The year is 1630 and we’re in Paris, where duelling often breaks out on the muddy streets and noblemen engage in complicated plotting to win the King’s favour. The Musketeers, BBC1’s latest swashbuckler has action aplenty and wonderful costumes – the men all wear floppy wide-brimmed hats like Joan Collins on a beach holiday – but what of the characters in them?

D’Artagnan, the earnest pup from rural Gascony, is played by Luke Pasqualino, best known as another earnest pup, Freddie from E4’s young person’s drama Skins. My, how he’s grown. In Skins, Freddie and his mates JJ and Cook jokingly referred to themselves as “the three Musketeers” and now Pasqualino really is one.

Well, almost. As in Dumas’ original novel, d’Artagnan is actually the unofficial fourth Musketeer. This adaptation by Adrian Hodges has him staying at an inn with his father, when they’re set upon by a man claiming to be a Musketeer. His father is murdered and d’Artagnan swears vengeance, which takes him to Paris, a less than salubrious boarding house (“use of the communal towel is free”) and, eventually, a meeting with the official three. These are Tom Burke (The Hour) as the group’s honourable leader Athos, Santiago Cabrera (Merlin) as ladeez’ man Aramis and newcomer Howard Charles as gambler Porthos.

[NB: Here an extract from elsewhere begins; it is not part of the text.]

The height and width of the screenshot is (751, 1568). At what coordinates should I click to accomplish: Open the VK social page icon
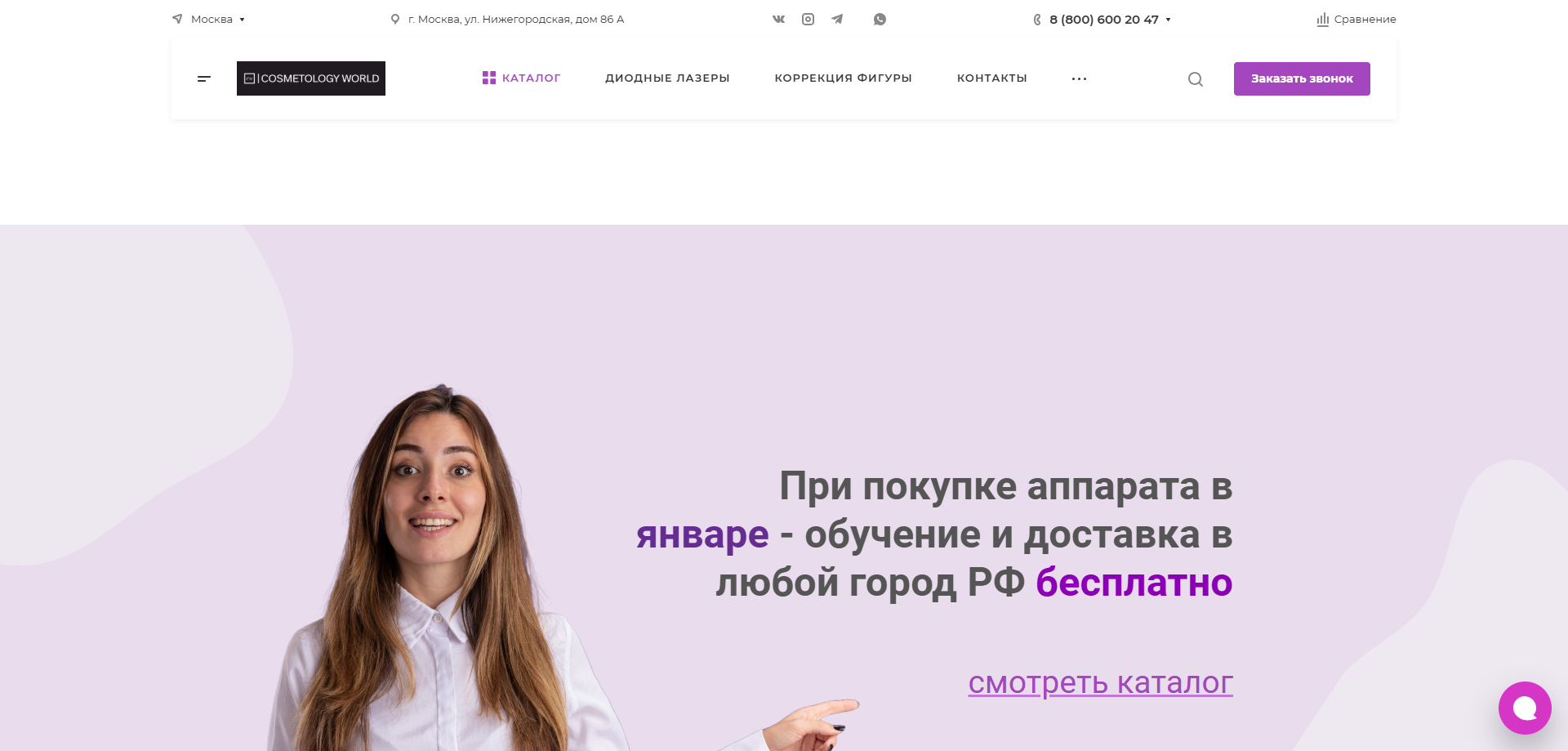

If King Louis XIII of France put an ad in Le Jobcentre Plus seeking a new musketeer, the description would read something like this: “Must be willing to duel on the slightest pretence, clean fencing licence essential, experience in witty repartee preferred.” It’s according to the final criterion that this bunch fall short. They’re enthusiastic enough, but lack the necessary rakish charm to make cheating at cards, provoking duels and patronising women look like a proper job – never mind a noble one.

Peter Capaldi as the villain, on the other hand, is patently over-qualified. His character, Cardinal Richelieu, is not particularly threatening, only mildly debauched and occasionally devious. Capaldi must have been itching to launch a Tucker-style tirade at an underling. Unfortunately, it just wasn’t in the script.